The relationship of ovarian steroids, headache activity and menstrual distress: a pilot study with female migraineurs

J C Beckham, L M Krug, D B Penzien, C A Johnson, T H Mosley, G R Meeks, L A Pbert, R C Prather
Headache 1992, 32 (6): 292-7
Fourteen female volunteers who met diagnostic criteria for migraine headache monitored their headache activity and menstrual distress symptoms for one menstrual cycle. Serum estradiol and progesterone levels, and menstrual distress measures were collected at four points of the menstrual cycle: menstrual, ovulatory, luteal and premenstrual. Results indicated that one patient (7.1%) had menstrual migraine, 10 patients (71.4%) had menstrually-related headache and 3 (21.4%) had migraine headache unrelated to their menstrual cycle: subsequent analyses were conducted with the first two groups.
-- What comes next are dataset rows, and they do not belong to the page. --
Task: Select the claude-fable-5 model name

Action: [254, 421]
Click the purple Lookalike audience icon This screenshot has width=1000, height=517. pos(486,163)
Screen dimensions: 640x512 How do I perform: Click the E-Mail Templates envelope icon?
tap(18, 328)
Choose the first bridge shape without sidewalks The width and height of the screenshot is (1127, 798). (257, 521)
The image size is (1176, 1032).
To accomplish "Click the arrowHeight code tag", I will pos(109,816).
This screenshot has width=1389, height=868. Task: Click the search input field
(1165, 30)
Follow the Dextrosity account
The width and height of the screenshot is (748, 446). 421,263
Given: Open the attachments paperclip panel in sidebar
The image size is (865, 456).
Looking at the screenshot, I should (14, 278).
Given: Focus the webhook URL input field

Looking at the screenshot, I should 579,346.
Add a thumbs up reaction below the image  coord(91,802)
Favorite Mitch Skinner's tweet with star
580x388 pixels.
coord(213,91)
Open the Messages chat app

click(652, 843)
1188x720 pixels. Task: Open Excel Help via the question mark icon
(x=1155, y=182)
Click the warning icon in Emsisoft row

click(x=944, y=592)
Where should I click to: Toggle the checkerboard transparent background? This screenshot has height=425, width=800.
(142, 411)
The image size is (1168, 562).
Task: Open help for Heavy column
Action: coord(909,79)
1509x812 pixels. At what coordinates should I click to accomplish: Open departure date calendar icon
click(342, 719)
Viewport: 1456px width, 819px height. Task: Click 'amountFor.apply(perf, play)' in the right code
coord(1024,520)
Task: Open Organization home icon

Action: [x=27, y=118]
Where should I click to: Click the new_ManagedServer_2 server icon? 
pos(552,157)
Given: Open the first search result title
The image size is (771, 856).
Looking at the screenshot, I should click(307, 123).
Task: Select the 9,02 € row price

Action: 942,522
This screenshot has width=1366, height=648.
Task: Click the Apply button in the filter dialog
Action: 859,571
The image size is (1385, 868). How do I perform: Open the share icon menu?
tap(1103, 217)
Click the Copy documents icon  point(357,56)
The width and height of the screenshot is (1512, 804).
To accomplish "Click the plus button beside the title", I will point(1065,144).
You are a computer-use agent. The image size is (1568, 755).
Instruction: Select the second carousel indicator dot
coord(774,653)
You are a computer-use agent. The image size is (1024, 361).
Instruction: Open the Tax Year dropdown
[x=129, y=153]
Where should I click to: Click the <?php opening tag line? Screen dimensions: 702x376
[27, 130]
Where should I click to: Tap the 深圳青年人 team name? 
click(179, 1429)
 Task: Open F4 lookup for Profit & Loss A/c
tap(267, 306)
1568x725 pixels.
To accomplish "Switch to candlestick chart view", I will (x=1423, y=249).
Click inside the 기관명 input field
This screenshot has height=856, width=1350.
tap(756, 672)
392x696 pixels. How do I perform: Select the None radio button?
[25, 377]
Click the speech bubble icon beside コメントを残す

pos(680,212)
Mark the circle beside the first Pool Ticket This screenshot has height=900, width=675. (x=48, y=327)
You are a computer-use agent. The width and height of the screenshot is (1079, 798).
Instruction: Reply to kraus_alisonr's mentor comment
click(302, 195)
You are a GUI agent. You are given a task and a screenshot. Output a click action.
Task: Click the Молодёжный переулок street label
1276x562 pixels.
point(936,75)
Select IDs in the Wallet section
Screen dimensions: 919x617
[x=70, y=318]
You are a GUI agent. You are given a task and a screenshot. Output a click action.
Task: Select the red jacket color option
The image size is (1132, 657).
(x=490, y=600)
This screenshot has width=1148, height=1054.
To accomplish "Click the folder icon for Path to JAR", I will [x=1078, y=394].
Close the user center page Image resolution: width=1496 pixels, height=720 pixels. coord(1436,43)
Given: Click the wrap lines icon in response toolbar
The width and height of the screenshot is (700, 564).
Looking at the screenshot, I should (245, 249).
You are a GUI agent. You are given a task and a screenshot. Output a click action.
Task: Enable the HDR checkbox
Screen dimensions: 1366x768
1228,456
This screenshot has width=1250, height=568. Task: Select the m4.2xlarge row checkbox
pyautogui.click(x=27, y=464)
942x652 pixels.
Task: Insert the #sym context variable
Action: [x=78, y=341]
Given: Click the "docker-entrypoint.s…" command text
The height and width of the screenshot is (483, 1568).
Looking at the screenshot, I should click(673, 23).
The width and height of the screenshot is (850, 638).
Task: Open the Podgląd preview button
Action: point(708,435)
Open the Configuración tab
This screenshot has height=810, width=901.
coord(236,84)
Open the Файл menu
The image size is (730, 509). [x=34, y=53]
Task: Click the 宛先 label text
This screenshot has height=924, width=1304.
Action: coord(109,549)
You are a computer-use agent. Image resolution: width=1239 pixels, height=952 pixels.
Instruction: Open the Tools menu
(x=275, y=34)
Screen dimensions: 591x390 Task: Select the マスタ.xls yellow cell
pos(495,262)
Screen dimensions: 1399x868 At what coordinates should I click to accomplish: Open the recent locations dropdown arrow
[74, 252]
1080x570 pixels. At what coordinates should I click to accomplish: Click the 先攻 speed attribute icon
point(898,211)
Headache activity for the sample was highest during the premenstrual phase. Headache activity during the luteal and premenstrual phases was related to luteal phase progesterone levels. Menstrual distress was highest during the menstrual and premenstrual phases of the cycle, and these symptoms were related to higher estradiol levels, higher estradiol/progesterone ratios, and increased headache activity. These results indicated that for women with menstrual migraine or menstrually-related migraine, luteal progesterone and estradiol and the estradiol/progesterone ratio may be significantly related to menstrual distress during the premenstrual phase of the cycle. The estradiol/progesterone ratio was not more related to headache or menstrual distress than either of these ovarian hormones alone. Suggestions for future research in this area are offered.